[Saved entries]
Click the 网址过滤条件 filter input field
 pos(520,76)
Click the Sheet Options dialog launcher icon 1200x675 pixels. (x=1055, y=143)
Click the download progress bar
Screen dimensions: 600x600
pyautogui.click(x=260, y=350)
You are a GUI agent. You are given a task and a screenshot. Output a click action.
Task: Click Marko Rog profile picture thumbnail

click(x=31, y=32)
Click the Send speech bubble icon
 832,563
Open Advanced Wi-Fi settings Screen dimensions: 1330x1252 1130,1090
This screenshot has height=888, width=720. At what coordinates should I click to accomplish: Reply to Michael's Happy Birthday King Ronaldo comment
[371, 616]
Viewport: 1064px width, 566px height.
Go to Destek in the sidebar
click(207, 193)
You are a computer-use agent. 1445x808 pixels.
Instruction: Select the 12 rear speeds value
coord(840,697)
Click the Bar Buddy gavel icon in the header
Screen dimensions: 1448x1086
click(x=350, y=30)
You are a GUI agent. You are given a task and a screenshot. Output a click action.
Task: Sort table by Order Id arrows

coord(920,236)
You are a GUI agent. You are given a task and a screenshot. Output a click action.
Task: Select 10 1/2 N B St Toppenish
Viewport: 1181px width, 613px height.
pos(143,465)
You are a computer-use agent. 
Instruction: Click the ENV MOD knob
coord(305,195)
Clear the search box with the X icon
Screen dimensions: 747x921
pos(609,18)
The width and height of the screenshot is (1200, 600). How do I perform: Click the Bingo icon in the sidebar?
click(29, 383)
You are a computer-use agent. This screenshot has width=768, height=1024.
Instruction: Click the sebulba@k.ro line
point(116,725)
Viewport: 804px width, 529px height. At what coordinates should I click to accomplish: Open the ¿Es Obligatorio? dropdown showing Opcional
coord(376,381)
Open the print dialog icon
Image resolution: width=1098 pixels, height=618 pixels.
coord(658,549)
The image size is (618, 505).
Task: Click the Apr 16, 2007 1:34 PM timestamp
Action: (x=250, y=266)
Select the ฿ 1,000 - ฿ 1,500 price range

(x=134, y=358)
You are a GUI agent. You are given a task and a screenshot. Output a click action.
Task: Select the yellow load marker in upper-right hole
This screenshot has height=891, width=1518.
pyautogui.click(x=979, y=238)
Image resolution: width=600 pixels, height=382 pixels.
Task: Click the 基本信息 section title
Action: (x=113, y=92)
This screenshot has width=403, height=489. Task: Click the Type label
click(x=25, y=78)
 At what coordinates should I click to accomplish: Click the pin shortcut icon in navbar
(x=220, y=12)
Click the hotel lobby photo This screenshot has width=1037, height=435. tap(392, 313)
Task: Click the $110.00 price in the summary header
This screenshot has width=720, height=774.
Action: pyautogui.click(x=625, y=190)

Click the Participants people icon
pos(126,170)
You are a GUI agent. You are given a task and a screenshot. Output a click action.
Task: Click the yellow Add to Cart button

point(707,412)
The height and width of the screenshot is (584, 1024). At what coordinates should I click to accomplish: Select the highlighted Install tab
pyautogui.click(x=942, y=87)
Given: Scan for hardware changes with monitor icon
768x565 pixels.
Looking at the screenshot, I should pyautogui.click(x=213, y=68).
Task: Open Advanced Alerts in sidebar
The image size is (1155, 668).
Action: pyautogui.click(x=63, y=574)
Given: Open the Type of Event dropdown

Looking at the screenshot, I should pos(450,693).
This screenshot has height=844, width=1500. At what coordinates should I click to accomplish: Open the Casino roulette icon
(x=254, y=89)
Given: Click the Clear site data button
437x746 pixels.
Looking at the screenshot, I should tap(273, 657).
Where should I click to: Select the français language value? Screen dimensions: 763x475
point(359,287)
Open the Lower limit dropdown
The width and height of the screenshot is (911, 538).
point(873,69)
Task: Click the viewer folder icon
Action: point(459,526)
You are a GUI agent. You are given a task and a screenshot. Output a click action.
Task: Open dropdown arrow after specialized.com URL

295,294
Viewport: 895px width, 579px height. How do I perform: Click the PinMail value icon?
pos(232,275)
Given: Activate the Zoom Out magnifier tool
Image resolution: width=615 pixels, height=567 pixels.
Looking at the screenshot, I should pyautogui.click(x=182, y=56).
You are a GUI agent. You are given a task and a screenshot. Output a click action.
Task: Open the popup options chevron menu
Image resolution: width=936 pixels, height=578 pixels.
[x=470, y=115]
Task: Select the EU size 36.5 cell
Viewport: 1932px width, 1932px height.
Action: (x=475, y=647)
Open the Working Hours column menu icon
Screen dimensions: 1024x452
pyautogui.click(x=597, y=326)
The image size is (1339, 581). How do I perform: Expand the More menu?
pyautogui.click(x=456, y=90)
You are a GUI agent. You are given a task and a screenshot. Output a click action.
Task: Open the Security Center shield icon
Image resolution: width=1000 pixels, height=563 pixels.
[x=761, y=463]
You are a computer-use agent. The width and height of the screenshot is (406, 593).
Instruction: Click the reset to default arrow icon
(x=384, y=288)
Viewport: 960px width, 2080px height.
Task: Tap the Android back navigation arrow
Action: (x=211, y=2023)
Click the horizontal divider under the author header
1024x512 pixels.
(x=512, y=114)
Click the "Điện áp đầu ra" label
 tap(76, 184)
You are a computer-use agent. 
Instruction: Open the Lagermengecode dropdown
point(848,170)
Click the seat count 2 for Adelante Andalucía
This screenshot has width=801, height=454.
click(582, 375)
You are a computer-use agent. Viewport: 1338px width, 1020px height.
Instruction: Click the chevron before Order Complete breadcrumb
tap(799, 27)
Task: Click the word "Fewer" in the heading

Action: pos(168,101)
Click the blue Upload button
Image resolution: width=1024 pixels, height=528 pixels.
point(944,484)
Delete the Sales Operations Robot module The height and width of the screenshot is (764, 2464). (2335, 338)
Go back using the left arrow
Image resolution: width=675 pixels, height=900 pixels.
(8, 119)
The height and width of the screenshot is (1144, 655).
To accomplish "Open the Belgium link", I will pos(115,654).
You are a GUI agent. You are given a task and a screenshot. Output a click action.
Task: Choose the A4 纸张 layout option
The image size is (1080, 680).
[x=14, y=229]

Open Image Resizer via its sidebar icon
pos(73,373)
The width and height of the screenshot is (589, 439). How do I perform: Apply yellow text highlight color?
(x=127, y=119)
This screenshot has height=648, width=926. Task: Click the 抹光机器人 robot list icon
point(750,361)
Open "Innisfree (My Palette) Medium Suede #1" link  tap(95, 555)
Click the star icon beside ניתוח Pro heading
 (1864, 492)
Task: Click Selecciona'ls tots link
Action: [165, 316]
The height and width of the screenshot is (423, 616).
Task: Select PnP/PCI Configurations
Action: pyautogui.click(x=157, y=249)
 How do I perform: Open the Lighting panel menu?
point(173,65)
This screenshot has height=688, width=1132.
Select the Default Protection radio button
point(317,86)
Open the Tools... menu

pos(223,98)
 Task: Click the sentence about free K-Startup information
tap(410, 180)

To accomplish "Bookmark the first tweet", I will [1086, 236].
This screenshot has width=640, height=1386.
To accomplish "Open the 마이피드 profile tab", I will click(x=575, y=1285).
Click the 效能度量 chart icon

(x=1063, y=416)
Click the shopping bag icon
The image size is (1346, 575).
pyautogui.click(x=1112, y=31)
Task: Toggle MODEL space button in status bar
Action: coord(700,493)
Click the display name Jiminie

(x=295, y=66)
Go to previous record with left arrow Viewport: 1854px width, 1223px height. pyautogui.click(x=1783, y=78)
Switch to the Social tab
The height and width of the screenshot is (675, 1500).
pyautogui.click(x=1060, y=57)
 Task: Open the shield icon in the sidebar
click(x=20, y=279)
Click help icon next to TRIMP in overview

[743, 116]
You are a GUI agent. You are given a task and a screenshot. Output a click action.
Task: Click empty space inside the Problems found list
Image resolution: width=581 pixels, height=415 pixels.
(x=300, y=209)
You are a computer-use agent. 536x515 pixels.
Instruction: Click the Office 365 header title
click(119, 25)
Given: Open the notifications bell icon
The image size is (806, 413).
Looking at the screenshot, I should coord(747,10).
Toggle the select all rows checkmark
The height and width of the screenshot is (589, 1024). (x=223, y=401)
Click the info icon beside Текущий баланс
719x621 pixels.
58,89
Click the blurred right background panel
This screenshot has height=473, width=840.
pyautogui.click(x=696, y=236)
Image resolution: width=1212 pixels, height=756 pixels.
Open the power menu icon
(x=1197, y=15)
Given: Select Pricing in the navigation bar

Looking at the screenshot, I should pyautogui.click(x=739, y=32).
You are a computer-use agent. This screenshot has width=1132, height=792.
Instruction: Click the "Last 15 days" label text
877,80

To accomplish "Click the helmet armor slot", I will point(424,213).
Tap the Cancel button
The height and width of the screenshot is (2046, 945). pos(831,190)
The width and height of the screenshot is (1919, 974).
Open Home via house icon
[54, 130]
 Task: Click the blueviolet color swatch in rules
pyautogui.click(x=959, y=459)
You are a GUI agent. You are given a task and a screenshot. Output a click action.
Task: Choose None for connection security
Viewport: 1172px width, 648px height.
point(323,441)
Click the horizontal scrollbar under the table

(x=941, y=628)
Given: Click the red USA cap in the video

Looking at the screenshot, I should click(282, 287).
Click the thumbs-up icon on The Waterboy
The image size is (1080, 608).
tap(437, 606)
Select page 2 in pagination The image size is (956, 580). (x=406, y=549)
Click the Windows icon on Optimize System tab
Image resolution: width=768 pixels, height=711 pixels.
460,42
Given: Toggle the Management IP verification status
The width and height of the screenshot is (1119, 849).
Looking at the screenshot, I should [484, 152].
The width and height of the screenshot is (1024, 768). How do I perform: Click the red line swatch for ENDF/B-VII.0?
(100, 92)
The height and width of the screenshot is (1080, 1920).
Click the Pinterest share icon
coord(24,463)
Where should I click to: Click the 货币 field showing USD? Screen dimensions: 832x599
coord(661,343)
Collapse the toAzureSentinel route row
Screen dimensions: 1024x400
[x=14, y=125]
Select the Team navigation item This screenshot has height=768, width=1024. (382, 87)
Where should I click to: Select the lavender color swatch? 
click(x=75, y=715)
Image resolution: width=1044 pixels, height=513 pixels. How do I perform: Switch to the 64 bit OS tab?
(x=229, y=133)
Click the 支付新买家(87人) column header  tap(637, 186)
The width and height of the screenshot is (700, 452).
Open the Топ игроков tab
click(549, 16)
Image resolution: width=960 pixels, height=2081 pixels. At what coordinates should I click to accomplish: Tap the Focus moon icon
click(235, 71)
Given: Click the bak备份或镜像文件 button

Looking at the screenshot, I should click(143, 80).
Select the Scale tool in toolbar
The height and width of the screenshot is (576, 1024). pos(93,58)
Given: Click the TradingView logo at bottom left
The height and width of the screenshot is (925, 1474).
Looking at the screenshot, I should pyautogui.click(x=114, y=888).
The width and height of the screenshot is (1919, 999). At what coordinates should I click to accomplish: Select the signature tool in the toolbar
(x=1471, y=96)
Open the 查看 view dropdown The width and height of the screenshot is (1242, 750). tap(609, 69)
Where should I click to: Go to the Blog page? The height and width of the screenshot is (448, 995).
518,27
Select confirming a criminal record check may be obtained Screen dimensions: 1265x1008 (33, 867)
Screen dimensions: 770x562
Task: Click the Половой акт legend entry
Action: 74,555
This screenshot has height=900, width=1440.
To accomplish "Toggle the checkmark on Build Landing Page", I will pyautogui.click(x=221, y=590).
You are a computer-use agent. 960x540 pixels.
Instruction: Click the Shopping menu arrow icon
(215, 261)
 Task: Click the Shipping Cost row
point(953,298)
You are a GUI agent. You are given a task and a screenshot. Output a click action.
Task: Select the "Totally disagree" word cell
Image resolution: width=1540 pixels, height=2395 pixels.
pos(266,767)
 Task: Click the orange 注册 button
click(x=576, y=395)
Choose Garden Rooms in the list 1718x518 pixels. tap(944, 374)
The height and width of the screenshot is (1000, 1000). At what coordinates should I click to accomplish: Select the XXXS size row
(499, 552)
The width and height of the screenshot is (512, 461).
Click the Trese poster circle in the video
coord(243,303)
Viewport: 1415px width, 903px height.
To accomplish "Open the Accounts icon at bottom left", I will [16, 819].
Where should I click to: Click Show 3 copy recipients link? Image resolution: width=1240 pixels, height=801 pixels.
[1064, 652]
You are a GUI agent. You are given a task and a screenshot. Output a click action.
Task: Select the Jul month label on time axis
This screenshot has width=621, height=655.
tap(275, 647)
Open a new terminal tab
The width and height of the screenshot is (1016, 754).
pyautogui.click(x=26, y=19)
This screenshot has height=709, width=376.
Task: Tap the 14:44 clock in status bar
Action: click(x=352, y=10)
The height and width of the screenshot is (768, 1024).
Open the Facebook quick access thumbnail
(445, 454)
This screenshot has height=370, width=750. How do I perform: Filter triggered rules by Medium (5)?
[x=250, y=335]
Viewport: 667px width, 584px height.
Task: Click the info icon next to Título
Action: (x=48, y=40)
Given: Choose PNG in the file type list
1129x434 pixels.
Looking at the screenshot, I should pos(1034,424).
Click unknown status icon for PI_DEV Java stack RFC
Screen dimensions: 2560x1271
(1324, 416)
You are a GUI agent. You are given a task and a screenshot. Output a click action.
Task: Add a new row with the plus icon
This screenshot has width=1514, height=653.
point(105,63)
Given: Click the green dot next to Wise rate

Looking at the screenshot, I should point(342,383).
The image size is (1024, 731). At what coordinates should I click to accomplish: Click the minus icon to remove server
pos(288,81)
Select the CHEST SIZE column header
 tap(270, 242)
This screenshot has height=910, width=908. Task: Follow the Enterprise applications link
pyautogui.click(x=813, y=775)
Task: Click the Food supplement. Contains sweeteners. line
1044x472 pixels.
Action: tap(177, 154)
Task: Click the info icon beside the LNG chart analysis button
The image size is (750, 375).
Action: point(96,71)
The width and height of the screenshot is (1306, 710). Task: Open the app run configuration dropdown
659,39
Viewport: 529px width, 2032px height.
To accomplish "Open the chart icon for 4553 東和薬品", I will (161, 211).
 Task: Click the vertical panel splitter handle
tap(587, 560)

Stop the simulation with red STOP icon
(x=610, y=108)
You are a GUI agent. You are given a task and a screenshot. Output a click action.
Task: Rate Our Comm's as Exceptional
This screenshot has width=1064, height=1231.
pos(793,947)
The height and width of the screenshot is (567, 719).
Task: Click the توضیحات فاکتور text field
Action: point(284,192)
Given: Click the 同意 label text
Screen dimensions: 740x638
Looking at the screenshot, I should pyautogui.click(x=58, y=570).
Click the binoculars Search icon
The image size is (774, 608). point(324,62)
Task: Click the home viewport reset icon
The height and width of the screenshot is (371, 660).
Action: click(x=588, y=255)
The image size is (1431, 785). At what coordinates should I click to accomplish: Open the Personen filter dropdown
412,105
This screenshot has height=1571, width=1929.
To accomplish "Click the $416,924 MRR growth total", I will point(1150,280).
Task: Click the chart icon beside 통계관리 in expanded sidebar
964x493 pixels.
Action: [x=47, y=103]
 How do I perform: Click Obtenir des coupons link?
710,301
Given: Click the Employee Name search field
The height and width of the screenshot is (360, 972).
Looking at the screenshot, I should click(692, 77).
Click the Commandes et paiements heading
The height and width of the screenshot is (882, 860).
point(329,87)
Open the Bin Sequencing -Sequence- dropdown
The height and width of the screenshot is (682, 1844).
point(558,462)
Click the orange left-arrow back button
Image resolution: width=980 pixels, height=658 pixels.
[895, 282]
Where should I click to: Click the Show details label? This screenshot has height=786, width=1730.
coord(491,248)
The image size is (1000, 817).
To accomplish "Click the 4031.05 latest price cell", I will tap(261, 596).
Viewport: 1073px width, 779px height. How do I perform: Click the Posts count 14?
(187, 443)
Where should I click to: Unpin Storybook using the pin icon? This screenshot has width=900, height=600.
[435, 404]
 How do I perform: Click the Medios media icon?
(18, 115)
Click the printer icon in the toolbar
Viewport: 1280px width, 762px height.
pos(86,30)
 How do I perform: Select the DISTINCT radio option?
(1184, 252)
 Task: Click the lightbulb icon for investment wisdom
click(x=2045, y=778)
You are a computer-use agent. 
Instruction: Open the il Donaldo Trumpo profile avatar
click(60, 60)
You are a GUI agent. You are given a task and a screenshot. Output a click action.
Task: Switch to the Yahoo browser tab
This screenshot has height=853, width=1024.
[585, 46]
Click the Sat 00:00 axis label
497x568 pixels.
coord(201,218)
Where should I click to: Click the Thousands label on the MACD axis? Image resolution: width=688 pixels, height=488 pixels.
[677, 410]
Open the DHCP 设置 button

Exercise objective:
Reply with the number of lines in the data above that contain "right", and with nothing else.

Output of the task:
2